Butik itu termasuk tempat yang membosankan, tapi di rumah sendirian tuh lebih membosankan. Setidaknya itulah yang dipikirkan Rizal. Setelah sedikit obrolan, acara sarapan terus berlanjut dengan keheningan.

Selesai sarapan, seperti biasa Rizal merapikan meja makan dan segera mencuci wadah kotor bekas makanan. Lia yang melihat seorang cowok mencuci sendiri wadah tempat makan, ada rasa kagum tersendiri di dalam hatinya. Dalam batinnya Lia berujar betapa beruntungnya cewek yang kelak jadi jodoh Rizal.

***

Mesin mobil sudah menyala, sebelum berangkat dan sambil menunggu Rizal yang mengganti baju, Lia sedikit merapikan makeup nya. Melihat Rizal keluar dari rumah dan mengunci pintu, Lia segera memasukkan alat makeup nya kedalam tas.

“Suami lo gak cemburu nih lo ngajak gue?....” tanya Rizal begitu masuk mobil.

“Lo dan suami gue udah sering ketemu, dan suami gue sendiri menganggap lo tuh adiknya. Terus apa yang mau dia cemburuin saat gue jalan sama lo?....”

“Ya ya ya.... Dah buruan jalan!....”

Mobil pun melaju dengan kecepatan sedang menyusuri jalanan yang basah karena hujan. Dengan awan yang begitu tebal memayungi kota, sepertinya hujan tak akan reda untuk hari ini.

***

“Gimana kak Jun, cocok gak?....” Novi tampak antusias memilih dan mencoba beberapa baju.

“Semua terasa cocok saat lo yang pakai....” puji Juno, cowok yang saat ini menemani Novi berbelanja di salah satu butik.

“Harus ada satu kak yang paling cocok....” Novi terlihat bingung memilih.

“Udah gue beliin semua....” kata Juno yang seketika menghapus kebingungan Novi.

Bibir Novi seketika melengkung menciptakan senyuman bahagia. Siapa cewek yang gak bahagia saat dia mendapat apa yang di inginkannya.

“Mbak tolong ini di bungkus....” Juno menyerahkan baju pilihan Novi ke pelayan butik, dan setelahnya dia mengajak Novi menuju kasir untuk membayar yang dia beli.

Sambil menunggu Juno membayar baju pilihannya, Novi mengedarkan pengelihatannya untuk melihat sekelilingnya. Bertepatan saat dia melihat kearah pintu masuk, saat itulah penglihatannya bertemu dengan seorang cowok yang memandang kearahnya.

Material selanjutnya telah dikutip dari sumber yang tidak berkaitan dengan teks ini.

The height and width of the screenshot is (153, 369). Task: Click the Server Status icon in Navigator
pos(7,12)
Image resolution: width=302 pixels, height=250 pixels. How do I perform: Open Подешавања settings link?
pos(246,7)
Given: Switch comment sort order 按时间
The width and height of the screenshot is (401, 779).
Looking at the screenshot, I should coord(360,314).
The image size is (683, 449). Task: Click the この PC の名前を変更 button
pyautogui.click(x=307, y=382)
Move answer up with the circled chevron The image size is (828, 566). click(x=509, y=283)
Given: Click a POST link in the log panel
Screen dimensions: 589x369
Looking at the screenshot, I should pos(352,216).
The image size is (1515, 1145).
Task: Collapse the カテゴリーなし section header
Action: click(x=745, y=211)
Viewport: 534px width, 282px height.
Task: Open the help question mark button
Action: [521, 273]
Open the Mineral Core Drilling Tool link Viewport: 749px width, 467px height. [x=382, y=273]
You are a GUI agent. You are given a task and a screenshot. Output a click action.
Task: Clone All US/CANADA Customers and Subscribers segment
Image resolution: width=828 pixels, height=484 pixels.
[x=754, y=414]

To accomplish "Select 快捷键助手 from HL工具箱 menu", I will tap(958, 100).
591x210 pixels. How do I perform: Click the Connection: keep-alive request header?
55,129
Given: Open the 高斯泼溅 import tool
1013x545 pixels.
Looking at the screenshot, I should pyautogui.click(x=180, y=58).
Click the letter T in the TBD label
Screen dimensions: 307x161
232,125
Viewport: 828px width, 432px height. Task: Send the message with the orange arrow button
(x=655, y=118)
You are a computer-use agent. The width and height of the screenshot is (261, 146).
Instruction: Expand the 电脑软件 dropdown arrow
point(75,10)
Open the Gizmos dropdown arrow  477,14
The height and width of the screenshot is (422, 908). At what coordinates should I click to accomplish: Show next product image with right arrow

Novi sempat ingin tersenyum, tapi seketika dia mengurungkannya saat orang yang barusan memandangnya begitu saja membuang muka.

“Zal, ada apa dengan lo?....” batin Novi bertanya.

Orang yang barusan memandangnya tak lain adalah Rizal, dan entah kenapa Novi merasa sajabatnya itu berubah. Sorot mata Rizal menjadi begitu dingin, bahkan dia merasa Rizal melihatnya dengan penuh kebencian.

Dada Novi terasa sesak, bahkan matanya mulai berair. Tapi dia segera menahan tangisnya saat melihat Juno berjalan mendekatinya.

“Yuk balik....” ajak Juno.

Novi mengangguk dan berjalan di samping Juno, tapi matanya terus mencari keberadaan Rizal.

“Apa sebenarnya salah gue, kenapa lo jadi seperti orang asing?....” Novi ingin bertanya, tapi saat ini dia hanya bisa bertanya dalam hati.

***

“Kenapa lo diam, lo gak suka nemanin gue?....” Lia merasa aneh dengan sikap Rizal yang seketika diam dan murung begitu masuk butik.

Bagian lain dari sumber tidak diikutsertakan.